Dataset entries:
....

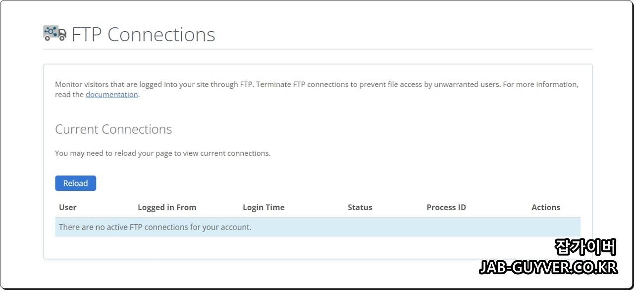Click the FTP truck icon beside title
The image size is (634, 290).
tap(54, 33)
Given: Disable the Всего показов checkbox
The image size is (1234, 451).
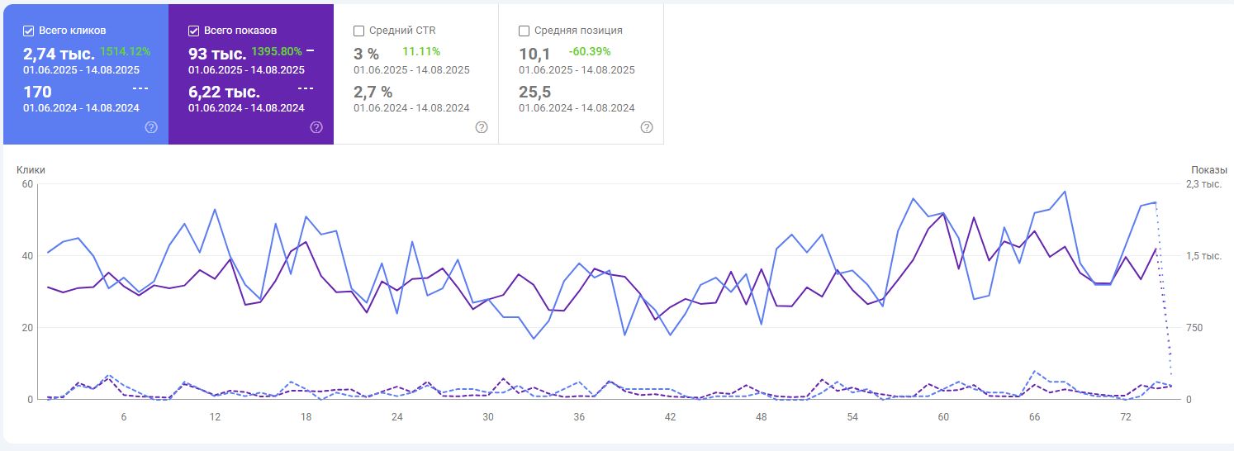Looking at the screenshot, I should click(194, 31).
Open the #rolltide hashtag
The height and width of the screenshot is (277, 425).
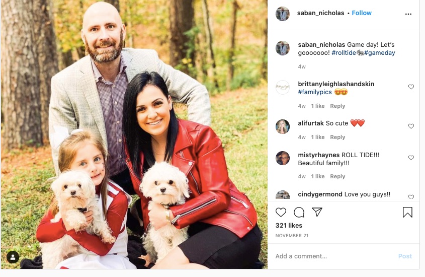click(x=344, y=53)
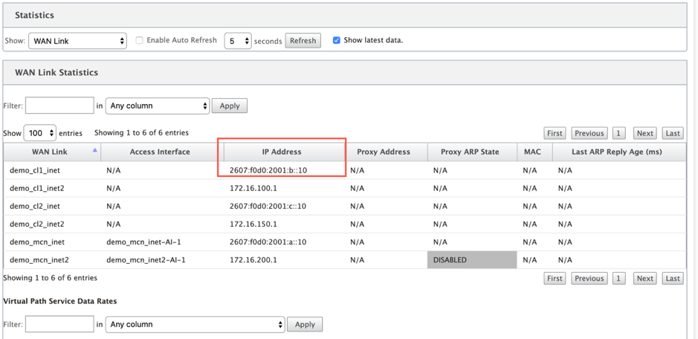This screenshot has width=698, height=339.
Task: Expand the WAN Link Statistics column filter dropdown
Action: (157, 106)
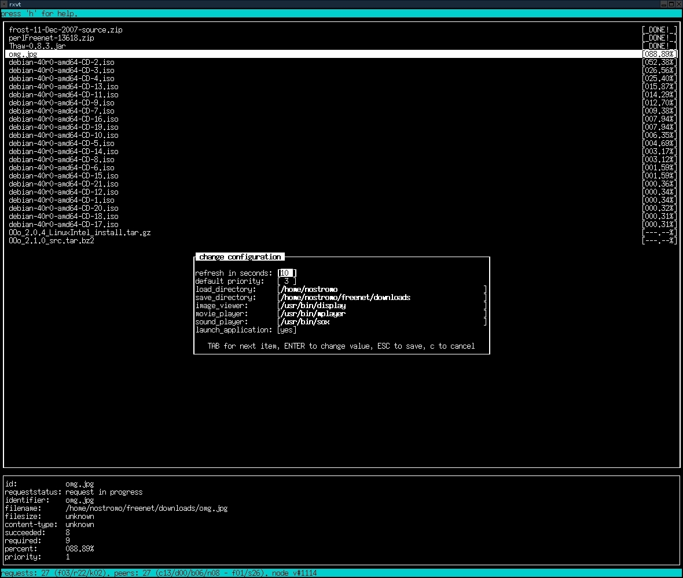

....

From the line containing "The image size is (1234, 451)." down to the last line of the data above, transcribe exactly those lines and no others; omit the pictures.

OUTPUT OF THE EXERCISE:
The image size is (1234, 451).
Looking at the screenshot, I should click(194, 31).
Open the #rolltide hashtag
The height and width of the screenshot is (277, 425).
click(x=344, y=53)
This screenshot has width=698, height=339.
Task: Expand the WAN Link Statistics column filter dropdown
Action: (157, 106)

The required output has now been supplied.